■ Parts of the exercise
(A) From the forum post on Elasticsearch shard allocation below, copy verbatim the passage from "I understand that" up to and including "no indexing bottlenecks.".
(B) In the forum post on Elasticsearch shard allocation below, which node almost always receives all five primary shards of a new index?

** START Text excerpt **

Hello,
We have a 5-node ES 2.3.3 cluster that we use for a write-heavy logging workload. We keep 90 daily indices on it, each with the default settings of {"number_of_shards": 5, "number_of_replicas": 1}
. Each index contains about 80M documents and takes up about 70GB.
When new indices are created, they almost always have an uneven shard allocation. The following allocation is pretty typical for our 5 (P)rimaries and 5 (R)eplicas per index:
Node 1: P0 P1 P2 P3 P4
Node 2: R1
Node 3: R3
Node 4: R2
Node 5: R0 R4
It's worth noting that the exact allocation for Nodes 2-5 will vary a bit, but Node 1 almost always gets all 5 primary shards.
I understand that we don't need to worry about the uneven distribution of primaries, but we are seeing poor bulk indexing performance with the uneven default allocation. When we manually adjust the allocation to an even 2 shards per node--what we would expect by default--we have no indexing bottlenecks.
I'm wondering what we can do to automatically get an even per-index shard allocation. I've found some hacky approaches like initially applying a restrictive total_shards_per_node
when creating an index, then relaxing it later. Setting {"cluster.routing.allocation.balance.index": 1}
doesn't seem to affect initial allocations.

** END Text excerpt **
** START Supplied information **

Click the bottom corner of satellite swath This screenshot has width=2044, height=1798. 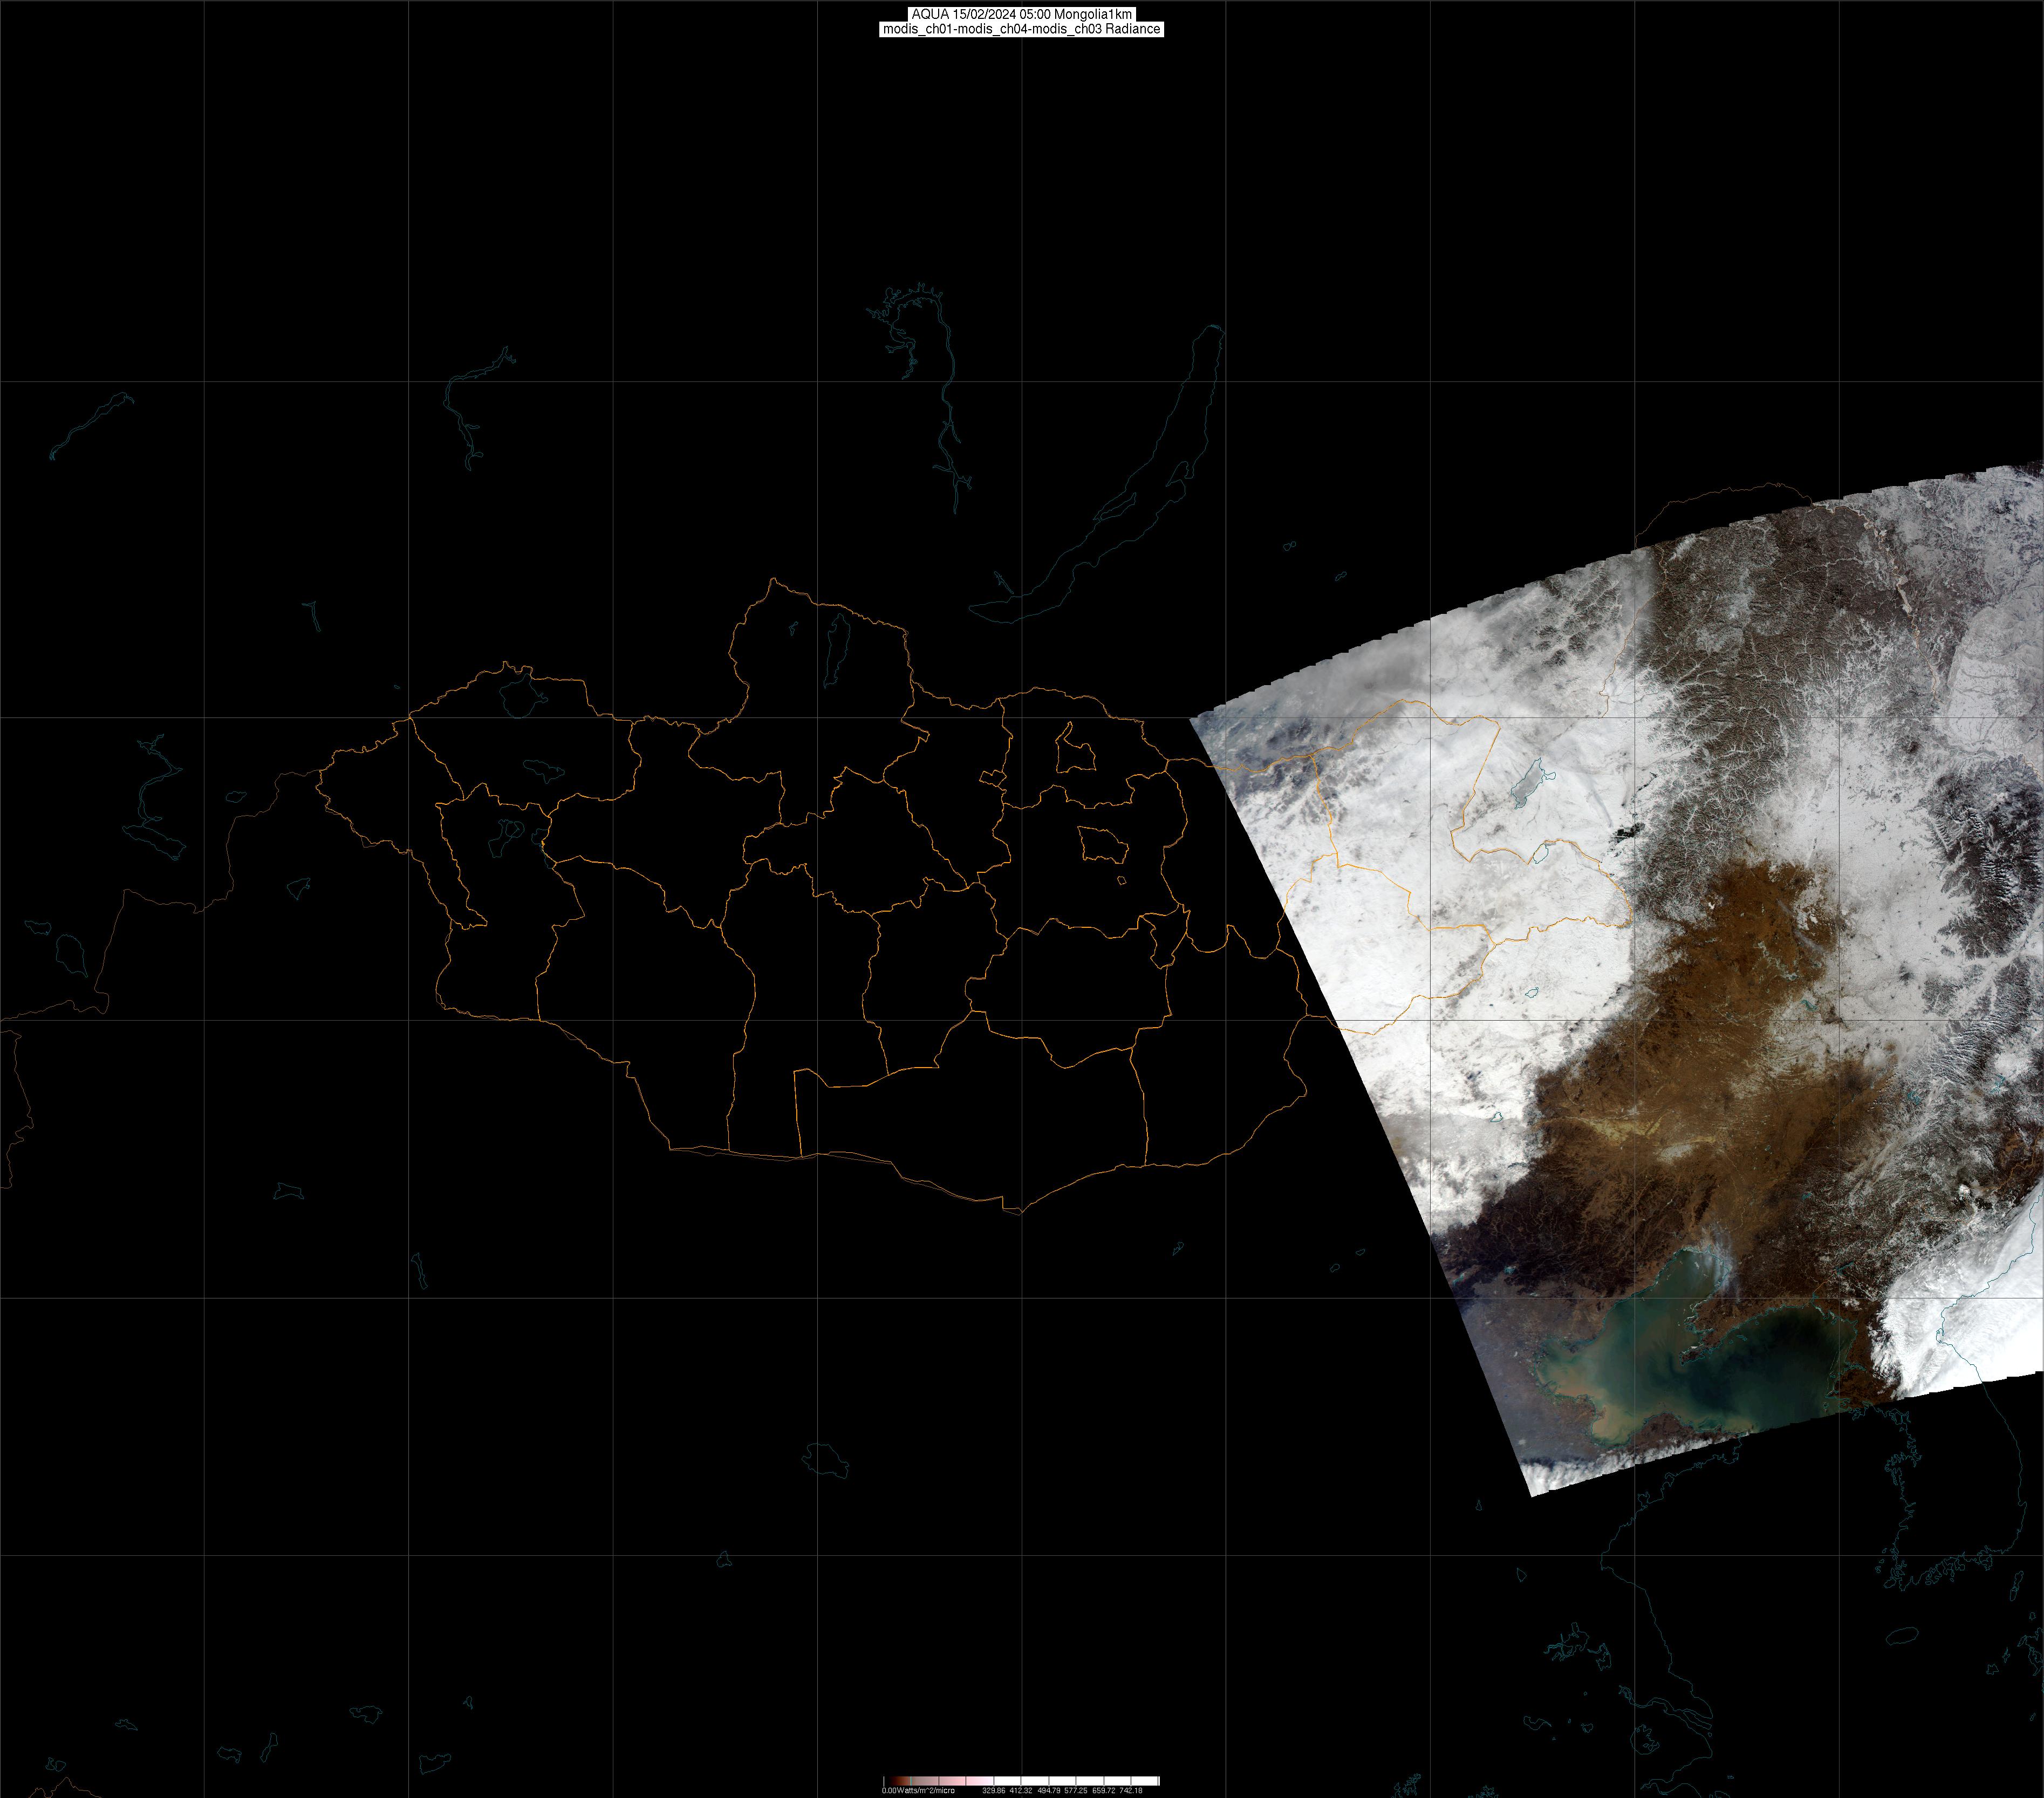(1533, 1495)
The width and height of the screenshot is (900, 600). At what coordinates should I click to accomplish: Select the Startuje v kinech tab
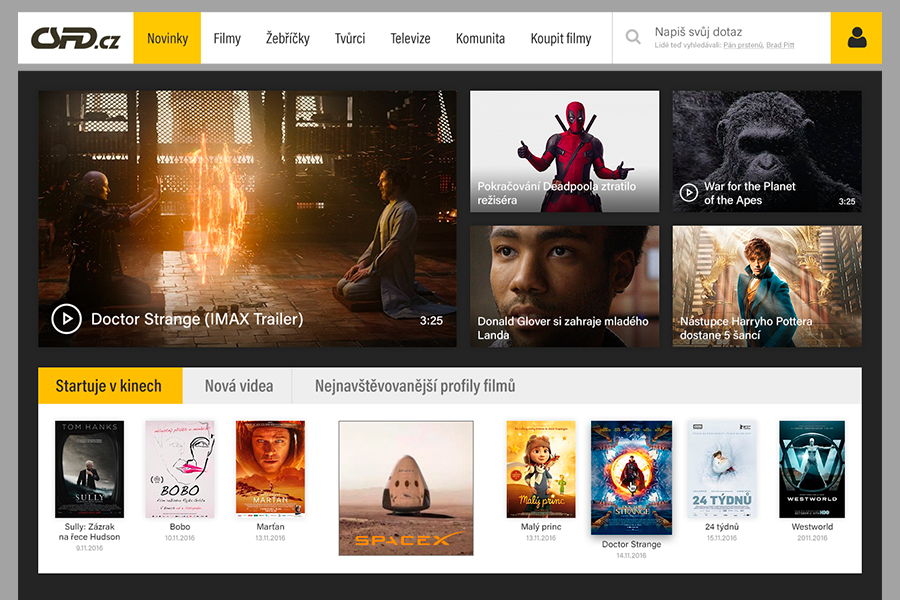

** END Supplied information **

■ Solutions by task
(A)
I understand that we don't need to worry about the uneven distribution of primaries, but we are seeing poor bulk indexing performance with the uneven default allocation. When we manually adjust the allocation to an even 2 shards per node--what we would expect by default--we have no indexing bottlenecks.

(B) Node 1